(PASSAGE TO READ)

Questor: coronavirus has hit these four trusts hard. Is it time to cut our losses and sell?
Questor investment trust bargains: UK smaller companies have felt the full force of Covid and shares in trusts that hold them have fallen
Shares in smaller British companies have been among those hardest hit during the pandemic. How have Questor’s four investment trusts in this sector fared – and should we now discard some of them?
It turns out that the trusts, Aberforth Smaller Companies, Henderson Smaller Companies, BlackRock Smaller Companies and Montanaro UK Smaller Companies, vary widely in their performance.
Throughout the pandemic, Montanaro has been the pick of the bunch. Its maximum loss at the very trough of the market on March 19 was less severe than that of the other three and it has recovered better. The shares now stand 16.3pc below their level on Feb 21, just before the virus sent markets sliding.

(End PASSAGE TO READ)

§ **PROBLEM**:
Carry on the article about Questor's four UK smaller-company investment trusts, starting after its final sentence. The records that follow come from a separate source unrelated to this article.

(PROVIDED MATERIAL)

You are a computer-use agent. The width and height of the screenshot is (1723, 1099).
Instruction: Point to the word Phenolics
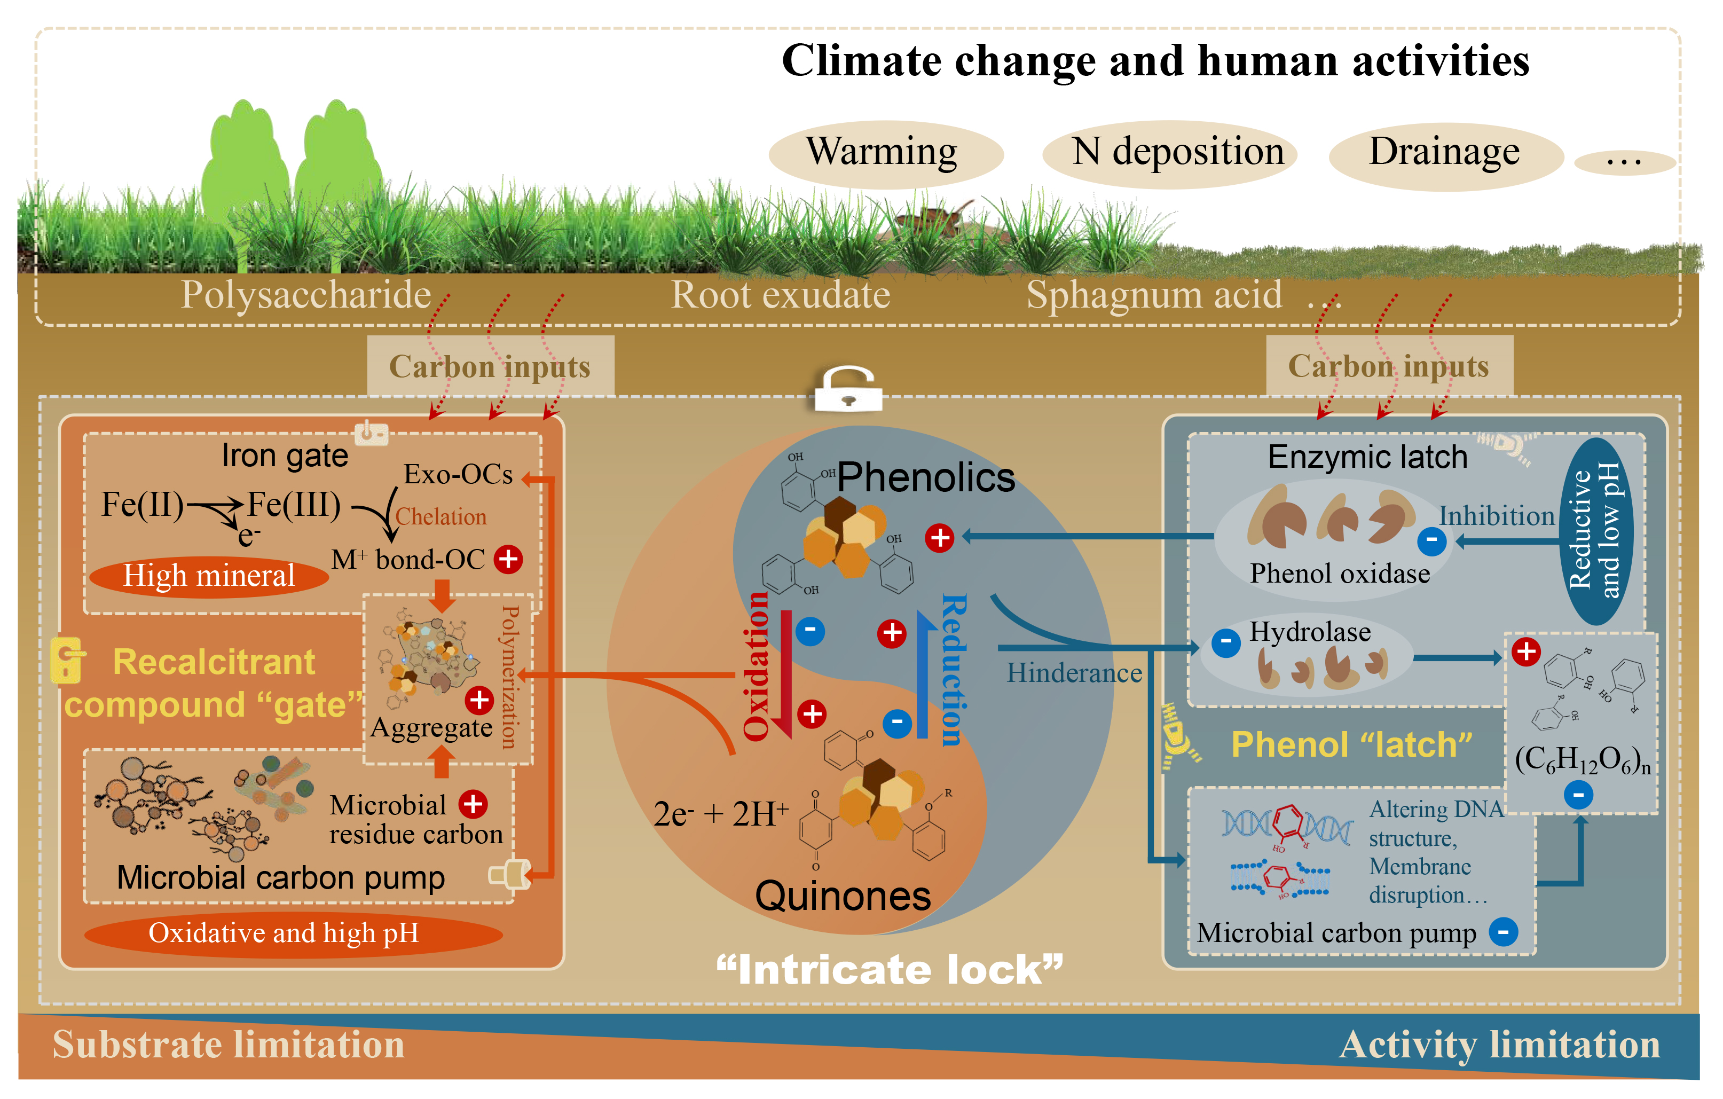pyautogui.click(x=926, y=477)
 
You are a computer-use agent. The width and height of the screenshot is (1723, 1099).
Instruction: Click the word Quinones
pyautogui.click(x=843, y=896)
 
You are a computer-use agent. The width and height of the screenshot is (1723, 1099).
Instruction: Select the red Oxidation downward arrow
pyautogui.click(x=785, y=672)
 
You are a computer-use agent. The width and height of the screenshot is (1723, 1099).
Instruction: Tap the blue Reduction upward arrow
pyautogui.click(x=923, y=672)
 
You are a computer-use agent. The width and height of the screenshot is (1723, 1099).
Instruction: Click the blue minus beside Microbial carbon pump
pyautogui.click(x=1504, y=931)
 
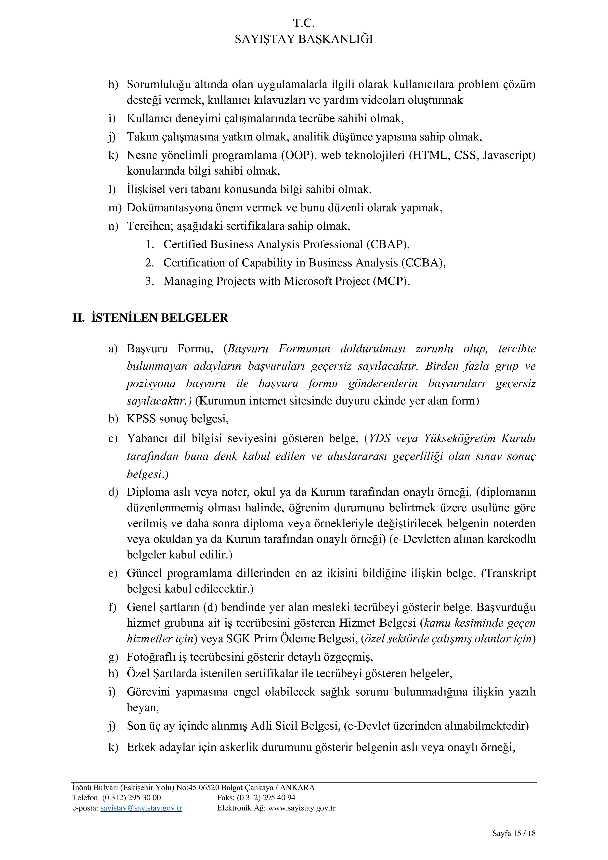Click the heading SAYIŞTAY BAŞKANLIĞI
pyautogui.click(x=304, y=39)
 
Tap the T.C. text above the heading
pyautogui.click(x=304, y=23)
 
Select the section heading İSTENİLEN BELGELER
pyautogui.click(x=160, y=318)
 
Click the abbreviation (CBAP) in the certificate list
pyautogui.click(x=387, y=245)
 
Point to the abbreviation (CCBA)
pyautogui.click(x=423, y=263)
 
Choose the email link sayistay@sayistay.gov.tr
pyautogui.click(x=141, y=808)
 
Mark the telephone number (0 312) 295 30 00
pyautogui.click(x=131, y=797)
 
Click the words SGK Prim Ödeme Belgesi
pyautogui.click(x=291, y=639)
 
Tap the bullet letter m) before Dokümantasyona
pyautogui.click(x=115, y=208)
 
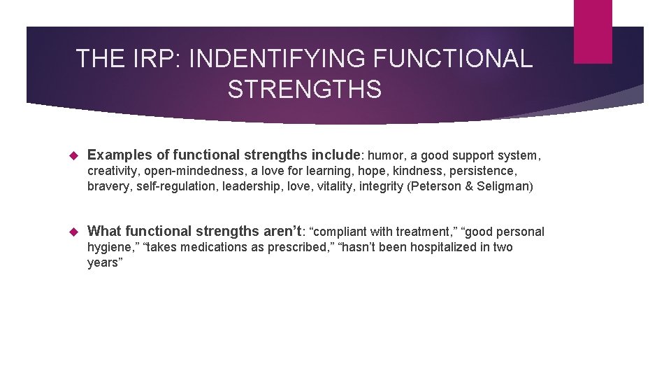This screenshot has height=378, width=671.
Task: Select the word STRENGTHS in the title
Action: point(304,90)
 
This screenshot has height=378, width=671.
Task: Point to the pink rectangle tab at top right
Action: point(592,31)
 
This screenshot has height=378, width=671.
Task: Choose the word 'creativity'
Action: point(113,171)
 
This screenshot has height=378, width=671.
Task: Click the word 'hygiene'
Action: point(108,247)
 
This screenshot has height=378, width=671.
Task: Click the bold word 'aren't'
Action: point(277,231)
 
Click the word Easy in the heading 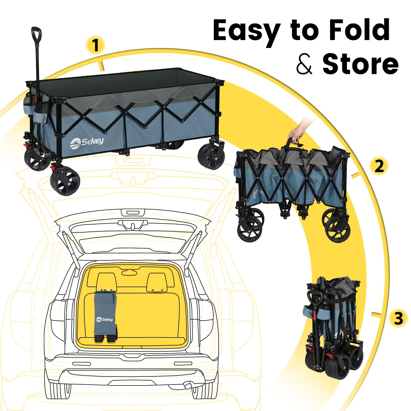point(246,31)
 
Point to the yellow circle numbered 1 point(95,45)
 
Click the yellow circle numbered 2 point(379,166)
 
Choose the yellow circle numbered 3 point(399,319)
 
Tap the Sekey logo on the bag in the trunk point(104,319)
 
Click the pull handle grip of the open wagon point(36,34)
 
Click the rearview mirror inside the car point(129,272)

(End PROVIDED MATERIAL)

§ **RESPONSE AREA**:
The Henderson and BlackRock funds have moved broadly in unison. BlackRock Smallers is now 31.9pc below where it was before the trouble began and Henderson is 28.5pc down. Aberforth Smaller Companies is by some distance the worst performer: its loss over the period is 40.6pc.
We should say in passing that we have also tipped Aberforth Split Level Income, which is similar to Aberforth Smaller Companies but employs “gearing” or borrowing to amplify gains. Gearing also accentuates losses when markets fall so this trust has lost more than 50pc since Feb 21.
If we look back at how these portfolios have performed since we tipped them, we find a similar pattern.
Montanaro UK Smallers has again been a strong performer: it has risen by 19.1pc since our tip in February 2017 and has outperformed the FTSE 100 index by 40.6 percentage points. Next relative to the index is the Henderson fund, whose shares have risen by 19.7pc since September 2016 for a 33.6 point outperformance.
BlackRock Smaller Companies has produced only a modest rise of 3pc since June 2017 but relative to the index it has done well, outstripping the FTSE by 26.8 points.
Again, Aberforth Smallers is the exception: it has lost 38.1pc since January 2018 and is the only one of the four trusts to have underperformed the blue-chip index, by 9.3 percentage points.
What do all these figures tell us? The most obvious lesson is that the “value” style of investing, practised in full-blooded fashion by the managers of the Aberforth trust, remains firmly out of fashion.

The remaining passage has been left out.